Your instructions – Whenever a line below holds the word "name", count it once; report the total and nothing else.

(Stored items)

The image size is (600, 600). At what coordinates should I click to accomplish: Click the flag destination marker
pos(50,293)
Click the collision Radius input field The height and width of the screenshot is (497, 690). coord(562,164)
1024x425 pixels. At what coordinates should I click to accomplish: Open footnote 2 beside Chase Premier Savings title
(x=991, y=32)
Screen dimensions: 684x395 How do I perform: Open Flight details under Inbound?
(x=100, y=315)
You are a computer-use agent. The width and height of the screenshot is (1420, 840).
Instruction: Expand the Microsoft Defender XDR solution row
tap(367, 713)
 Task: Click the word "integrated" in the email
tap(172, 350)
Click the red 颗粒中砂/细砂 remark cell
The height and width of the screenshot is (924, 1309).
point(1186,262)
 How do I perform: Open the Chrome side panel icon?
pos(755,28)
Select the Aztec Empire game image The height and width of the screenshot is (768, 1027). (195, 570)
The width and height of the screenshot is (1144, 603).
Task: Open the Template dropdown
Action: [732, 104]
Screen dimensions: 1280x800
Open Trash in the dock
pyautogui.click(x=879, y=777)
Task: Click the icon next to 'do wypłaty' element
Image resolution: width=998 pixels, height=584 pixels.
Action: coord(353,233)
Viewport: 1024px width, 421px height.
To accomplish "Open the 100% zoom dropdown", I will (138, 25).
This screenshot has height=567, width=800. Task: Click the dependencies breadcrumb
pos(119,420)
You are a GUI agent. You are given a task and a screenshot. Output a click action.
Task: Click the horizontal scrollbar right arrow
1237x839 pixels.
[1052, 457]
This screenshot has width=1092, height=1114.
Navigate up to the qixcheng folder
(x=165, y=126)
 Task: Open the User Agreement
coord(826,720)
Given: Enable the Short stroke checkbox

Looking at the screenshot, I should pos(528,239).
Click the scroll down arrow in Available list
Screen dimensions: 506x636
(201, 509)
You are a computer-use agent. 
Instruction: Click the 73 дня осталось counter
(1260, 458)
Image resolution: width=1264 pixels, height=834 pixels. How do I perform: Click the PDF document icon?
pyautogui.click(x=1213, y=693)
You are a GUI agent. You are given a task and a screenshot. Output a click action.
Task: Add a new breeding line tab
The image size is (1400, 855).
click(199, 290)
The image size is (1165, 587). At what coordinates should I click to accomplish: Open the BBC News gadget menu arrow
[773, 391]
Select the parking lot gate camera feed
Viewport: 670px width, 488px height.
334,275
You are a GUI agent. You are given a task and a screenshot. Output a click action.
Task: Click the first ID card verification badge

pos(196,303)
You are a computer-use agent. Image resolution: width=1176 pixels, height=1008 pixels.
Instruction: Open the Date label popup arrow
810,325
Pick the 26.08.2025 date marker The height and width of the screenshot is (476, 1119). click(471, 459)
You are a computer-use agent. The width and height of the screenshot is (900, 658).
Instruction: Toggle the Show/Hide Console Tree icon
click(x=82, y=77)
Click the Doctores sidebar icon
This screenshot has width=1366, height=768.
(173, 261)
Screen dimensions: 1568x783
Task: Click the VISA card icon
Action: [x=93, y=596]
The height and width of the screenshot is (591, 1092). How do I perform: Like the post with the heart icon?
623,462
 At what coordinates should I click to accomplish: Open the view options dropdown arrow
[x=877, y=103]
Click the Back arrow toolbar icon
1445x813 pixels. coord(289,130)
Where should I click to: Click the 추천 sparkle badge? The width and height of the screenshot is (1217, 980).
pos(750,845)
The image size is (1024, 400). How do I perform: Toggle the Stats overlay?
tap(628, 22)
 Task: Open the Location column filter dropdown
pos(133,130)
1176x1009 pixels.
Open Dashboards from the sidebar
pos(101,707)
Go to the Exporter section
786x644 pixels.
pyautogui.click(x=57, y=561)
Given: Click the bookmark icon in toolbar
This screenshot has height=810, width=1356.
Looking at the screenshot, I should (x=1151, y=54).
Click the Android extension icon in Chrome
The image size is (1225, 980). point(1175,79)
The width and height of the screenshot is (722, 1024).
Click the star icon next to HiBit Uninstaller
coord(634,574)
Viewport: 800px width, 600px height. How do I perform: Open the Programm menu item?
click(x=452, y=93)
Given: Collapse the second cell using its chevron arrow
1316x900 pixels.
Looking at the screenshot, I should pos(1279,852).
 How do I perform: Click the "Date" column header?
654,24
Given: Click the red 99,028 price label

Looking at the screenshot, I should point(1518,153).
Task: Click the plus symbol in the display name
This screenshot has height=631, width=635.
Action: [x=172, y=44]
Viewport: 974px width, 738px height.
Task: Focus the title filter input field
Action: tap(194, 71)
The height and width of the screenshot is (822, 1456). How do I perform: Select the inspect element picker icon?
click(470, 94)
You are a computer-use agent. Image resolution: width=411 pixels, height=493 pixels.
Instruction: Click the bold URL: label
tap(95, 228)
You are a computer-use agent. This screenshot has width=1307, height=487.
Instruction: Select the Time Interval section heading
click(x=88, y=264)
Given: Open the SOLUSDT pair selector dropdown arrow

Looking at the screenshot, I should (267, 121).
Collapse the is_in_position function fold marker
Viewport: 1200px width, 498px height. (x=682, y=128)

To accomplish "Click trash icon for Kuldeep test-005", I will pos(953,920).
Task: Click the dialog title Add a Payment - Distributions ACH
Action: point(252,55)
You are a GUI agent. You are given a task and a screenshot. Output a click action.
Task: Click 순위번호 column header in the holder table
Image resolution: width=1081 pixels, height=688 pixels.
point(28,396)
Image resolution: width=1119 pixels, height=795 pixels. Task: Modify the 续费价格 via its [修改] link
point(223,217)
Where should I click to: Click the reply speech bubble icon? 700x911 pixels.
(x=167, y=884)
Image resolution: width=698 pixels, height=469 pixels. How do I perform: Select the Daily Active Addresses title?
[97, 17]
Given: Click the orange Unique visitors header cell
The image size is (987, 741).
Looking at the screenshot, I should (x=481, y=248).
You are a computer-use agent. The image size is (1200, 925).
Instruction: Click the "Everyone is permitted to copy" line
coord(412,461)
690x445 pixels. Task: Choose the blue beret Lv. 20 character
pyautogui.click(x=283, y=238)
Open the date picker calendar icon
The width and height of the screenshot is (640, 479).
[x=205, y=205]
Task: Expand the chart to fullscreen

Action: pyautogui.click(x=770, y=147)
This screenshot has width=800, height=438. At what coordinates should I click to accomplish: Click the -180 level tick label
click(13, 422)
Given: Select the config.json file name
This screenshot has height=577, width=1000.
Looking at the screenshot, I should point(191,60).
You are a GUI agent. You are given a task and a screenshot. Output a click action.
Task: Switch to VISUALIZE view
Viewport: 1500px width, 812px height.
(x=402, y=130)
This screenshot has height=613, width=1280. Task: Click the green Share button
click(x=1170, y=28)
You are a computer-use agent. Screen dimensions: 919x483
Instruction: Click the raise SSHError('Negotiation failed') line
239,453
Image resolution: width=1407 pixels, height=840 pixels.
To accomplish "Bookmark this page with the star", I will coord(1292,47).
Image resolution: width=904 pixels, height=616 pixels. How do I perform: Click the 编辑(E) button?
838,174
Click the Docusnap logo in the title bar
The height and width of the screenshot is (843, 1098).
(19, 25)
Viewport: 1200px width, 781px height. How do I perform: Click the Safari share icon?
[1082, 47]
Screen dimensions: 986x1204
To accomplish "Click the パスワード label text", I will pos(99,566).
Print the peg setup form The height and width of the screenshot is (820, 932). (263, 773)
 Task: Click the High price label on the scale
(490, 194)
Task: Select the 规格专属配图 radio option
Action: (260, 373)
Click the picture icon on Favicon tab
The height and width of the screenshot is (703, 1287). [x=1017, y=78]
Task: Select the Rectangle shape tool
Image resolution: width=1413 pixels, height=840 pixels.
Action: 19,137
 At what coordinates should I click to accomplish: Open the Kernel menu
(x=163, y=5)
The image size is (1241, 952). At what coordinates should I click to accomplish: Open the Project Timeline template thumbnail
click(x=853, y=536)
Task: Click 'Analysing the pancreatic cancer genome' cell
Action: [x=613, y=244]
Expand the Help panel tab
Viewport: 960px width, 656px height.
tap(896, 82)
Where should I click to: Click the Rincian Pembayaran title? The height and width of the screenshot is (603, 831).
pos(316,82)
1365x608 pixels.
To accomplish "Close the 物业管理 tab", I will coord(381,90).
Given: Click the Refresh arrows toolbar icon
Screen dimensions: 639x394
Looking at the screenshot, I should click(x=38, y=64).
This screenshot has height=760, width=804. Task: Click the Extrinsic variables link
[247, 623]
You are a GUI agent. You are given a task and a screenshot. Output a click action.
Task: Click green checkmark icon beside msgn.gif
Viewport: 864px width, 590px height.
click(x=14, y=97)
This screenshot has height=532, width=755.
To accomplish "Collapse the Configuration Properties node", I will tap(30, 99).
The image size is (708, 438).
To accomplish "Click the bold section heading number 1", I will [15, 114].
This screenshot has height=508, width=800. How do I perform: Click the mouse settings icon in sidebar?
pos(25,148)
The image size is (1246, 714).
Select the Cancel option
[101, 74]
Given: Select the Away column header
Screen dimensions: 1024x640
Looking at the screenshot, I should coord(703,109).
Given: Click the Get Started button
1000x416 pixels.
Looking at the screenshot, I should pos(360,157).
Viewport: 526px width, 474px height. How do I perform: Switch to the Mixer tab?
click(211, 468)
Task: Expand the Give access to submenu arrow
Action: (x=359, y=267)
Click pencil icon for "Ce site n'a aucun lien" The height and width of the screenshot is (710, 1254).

Reply to the task – 2